In the case of bulimia more characteristic behavior is vomiting after eating. In the case of diabulimia, instead of causing the vomiting is omitted the dose of insulin. The consequences can be very serious for the health, since complications appear by not following proper treatment of diabetes.
Causes and Symptoms
The main cause of diabulimia, as well as other eating disorders lies in the obsession with losing weight to meet strict standards of thinness.
The logical concern about diet can end up becoming an obsession and, in the case of diabetics, make that even the diabetes pass to be considered a secondary problem. The low self-esteem and episodes of anxiety or depression are often also present.
What are the warning signs of diabulimia? First, poor control of the disease and the record values of blood glucose monitoring that do not match the medical analytics. To this excessive weight loss, the tendency to isolate themselves at mealtime or inject the dose of insulin and an excessive concern for food adds and occasionally, for doing exercise. Do exercise compulsively, in order to lose weight; it can have negative health consequences.

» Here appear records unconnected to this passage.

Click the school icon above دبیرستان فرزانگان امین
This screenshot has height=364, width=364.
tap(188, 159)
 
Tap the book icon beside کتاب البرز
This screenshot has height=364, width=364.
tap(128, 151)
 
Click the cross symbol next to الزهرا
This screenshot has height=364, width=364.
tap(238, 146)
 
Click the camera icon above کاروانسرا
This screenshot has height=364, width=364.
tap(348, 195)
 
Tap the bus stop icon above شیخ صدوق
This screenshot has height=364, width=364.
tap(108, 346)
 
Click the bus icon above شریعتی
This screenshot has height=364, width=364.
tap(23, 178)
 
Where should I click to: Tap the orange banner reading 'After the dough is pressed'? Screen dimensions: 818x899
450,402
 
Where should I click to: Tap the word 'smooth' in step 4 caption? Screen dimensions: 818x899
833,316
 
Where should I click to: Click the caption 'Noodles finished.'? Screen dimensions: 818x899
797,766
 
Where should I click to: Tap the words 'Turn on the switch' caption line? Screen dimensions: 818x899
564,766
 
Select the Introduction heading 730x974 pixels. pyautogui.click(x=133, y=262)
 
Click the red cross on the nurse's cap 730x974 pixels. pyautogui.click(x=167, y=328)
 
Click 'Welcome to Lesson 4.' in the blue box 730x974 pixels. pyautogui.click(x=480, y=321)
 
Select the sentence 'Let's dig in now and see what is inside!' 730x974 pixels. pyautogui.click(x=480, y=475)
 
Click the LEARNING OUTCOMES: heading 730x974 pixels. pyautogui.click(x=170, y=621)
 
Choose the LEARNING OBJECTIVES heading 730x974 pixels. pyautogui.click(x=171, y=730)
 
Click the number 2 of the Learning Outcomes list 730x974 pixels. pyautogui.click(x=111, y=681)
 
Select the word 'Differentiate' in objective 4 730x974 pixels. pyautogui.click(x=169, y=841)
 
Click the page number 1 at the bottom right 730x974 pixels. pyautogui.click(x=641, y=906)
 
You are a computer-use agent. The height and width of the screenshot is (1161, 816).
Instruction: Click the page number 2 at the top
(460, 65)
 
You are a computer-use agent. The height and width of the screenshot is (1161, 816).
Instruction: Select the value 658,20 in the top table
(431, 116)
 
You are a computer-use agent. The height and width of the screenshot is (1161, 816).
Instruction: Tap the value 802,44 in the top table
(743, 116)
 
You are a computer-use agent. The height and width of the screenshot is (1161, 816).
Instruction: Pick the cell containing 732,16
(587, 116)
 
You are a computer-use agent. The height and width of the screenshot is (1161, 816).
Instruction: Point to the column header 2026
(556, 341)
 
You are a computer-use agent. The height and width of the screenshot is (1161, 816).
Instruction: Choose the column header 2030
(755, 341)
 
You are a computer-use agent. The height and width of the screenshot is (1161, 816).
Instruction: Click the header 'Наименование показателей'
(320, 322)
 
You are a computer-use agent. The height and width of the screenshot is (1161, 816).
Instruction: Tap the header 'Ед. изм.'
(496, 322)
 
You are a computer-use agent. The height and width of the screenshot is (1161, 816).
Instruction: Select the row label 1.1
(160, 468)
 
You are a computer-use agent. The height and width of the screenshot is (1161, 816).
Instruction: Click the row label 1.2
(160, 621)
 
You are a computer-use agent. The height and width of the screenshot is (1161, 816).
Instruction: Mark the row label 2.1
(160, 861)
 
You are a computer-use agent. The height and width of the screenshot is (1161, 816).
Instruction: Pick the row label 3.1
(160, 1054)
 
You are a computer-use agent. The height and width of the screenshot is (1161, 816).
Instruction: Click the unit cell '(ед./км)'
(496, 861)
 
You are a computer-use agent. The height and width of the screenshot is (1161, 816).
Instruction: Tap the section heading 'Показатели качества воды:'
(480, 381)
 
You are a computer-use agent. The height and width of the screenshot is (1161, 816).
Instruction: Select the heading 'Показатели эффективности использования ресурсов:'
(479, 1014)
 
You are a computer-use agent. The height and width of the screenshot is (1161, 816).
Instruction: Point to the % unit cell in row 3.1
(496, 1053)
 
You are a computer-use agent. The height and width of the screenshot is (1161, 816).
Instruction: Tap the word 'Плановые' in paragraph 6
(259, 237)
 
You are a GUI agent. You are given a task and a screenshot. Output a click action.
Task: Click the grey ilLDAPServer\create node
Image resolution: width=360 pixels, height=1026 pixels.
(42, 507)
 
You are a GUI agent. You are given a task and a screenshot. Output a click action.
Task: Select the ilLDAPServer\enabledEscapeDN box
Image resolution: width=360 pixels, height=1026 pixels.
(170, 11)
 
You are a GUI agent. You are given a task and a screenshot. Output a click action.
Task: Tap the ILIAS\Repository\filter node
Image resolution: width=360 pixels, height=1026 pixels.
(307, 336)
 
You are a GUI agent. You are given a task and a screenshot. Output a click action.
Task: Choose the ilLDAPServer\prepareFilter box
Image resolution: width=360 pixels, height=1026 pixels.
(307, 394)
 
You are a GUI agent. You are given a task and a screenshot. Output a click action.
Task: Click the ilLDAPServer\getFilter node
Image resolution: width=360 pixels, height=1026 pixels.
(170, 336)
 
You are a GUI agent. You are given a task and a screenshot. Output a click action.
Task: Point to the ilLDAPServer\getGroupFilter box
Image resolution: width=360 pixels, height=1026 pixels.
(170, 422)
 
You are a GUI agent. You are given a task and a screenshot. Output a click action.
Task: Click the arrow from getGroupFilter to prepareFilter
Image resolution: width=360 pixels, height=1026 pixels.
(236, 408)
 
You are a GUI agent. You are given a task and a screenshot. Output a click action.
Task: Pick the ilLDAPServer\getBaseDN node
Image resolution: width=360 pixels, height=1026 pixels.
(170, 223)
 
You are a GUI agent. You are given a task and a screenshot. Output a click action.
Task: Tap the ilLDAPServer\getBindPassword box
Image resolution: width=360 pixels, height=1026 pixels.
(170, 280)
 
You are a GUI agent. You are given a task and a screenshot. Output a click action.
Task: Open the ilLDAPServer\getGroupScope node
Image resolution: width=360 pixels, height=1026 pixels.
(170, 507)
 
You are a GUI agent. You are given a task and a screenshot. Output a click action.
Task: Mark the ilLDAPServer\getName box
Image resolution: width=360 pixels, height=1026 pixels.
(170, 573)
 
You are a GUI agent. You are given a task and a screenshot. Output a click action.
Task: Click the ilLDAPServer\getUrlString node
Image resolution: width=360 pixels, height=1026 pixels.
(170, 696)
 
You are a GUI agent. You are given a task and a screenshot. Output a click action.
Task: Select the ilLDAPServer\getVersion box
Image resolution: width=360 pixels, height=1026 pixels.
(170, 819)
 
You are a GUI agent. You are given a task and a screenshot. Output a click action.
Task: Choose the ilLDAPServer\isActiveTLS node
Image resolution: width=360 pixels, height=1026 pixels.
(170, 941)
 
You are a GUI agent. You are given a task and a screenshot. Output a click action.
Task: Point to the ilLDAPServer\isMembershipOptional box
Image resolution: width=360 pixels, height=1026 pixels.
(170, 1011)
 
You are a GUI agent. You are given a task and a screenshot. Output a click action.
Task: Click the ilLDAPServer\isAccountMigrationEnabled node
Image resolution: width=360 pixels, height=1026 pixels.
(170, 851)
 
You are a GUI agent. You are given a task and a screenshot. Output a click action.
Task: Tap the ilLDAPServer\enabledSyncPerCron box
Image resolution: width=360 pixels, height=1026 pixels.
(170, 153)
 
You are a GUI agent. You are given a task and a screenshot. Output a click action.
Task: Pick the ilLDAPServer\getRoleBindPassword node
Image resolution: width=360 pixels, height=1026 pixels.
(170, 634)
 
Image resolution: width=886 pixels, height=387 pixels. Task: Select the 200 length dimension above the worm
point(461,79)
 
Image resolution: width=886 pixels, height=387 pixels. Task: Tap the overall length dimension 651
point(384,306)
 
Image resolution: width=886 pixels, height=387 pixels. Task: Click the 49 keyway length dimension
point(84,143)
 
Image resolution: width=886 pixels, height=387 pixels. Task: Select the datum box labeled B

To this must be added other symptoms common to diabetes, such as fatigue, increased appetite, thirst, urge to urinate more often and concentration difficulties.
Skip doses of insulin in type 1 diabetics may increase the risk of hypoglycemia. The diabulimia can also cause blindness, kidney problems or diabetic coma. The treatment, in this case, has a two-pronged approach: on the one hand, reset the insulin treatment and, on the other hand, nutritional and psychological therapy to redirect feeding problems.